One of the loudest and most colorful birds of eastern back yards and woodlots, the Blue Jay is unmistakable. Intelligent and adaptable, it may feed on almost anything, and it is quick to take advantage of bird feeders. Besides their raucous jay! jay! calls, Blue Jays make a variety of musical sounds, and they can do a remarkable imitation of the scream of a Red-shouldered Hawk. Not always conspicuous, they slip furtively through the trees when tending their own nest or going to rob the nest of another bird.

Blue Jays forage in trees and shrubs and on the ground. They are happy to come to feeders for seeds or suet. They will pound on hard nuts or seeds with their bill to break them open. Most of their diet is vegetable matter including acorns, beechnuts, and other nuts, many kinds of seeds, grain, berries, small fruits, sometimes cultivated fruits. It also eats many insects, especially caterpillars, beetles, grasshoppers, and others; also eats spiders, snails, birds' eggs, sometimes small rodents, frogs, baby birds, carrion, other items.

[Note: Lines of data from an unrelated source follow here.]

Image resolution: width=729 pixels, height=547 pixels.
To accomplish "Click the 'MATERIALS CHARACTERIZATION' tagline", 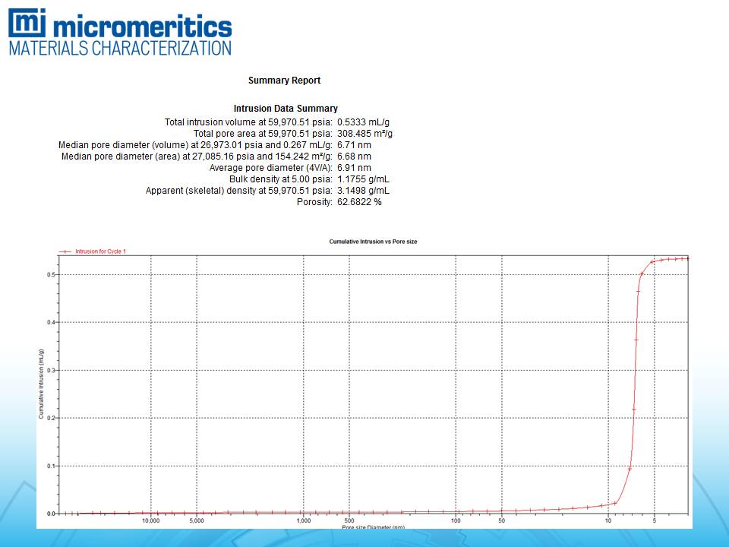I will point(119,48).
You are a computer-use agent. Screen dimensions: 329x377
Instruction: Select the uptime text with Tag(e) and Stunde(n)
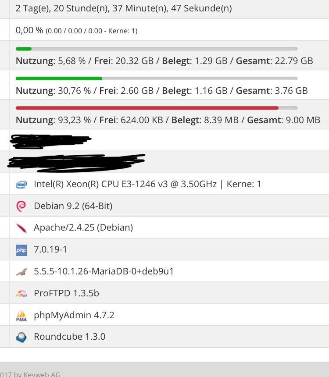pyautogui.click(x=124, y=8)
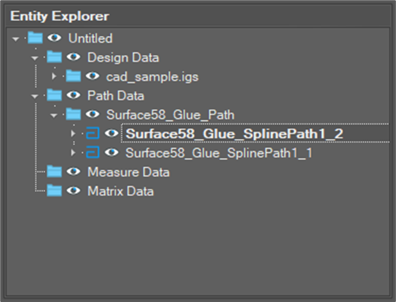Click the SplinePath1_1 path icon
Viewport: 396px width, 302px height.
pyautogui.click(x=93, y=153)
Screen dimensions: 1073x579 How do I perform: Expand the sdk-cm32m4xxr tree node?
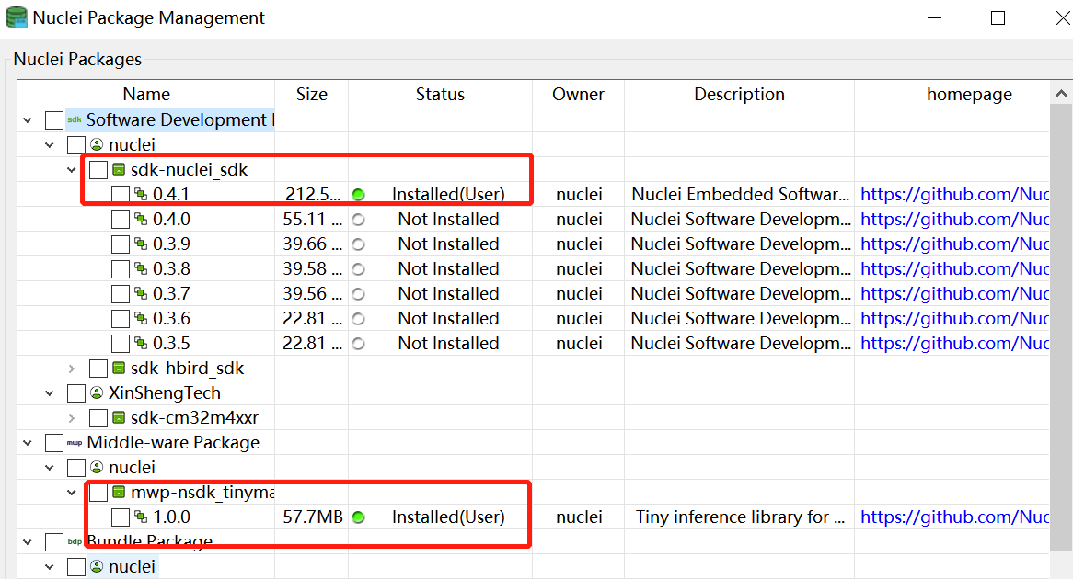pyautogui.click(x=72, y=417)
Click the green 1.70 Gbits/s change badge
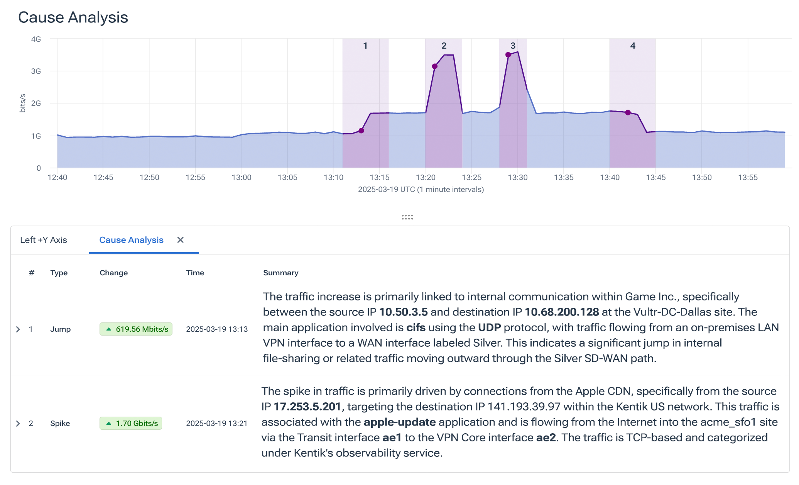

They lay 4-5, sometimes 3-7 eggs that are greenish or buff coloured, sometimes pale blue, spotted with brown and gray. Incubation is by both parents (but female does more), about 16-18 days. Both parents bring food for nestlings. The young leave the nest approximately 17-21 days after hatching.

Courtship may involve aerial chases; male may feed female. Blue Jays become quiet and inconspicuous around the nest, but will attack with loud calls if the nest is threatened by a predator. Nest site is in tree (either coniferous or deciduous), placed in vertical crotch of trunk or at horizontal fork in limb well out from trunk; usually 8-30' above ground, sometimes 5-50' up. Nest (built by both sexes) is a bulky open cup made of twigs, grass, weeds, bark strips, moss, sometimes held together with mud. Nest is lined with rootlets and other fine materials, often decorated with paper, rags, string, or other debris.
This particular Blue Jay was trained to come get peanuts on the deck when I whistled. Occasionally it would also bring several friends along.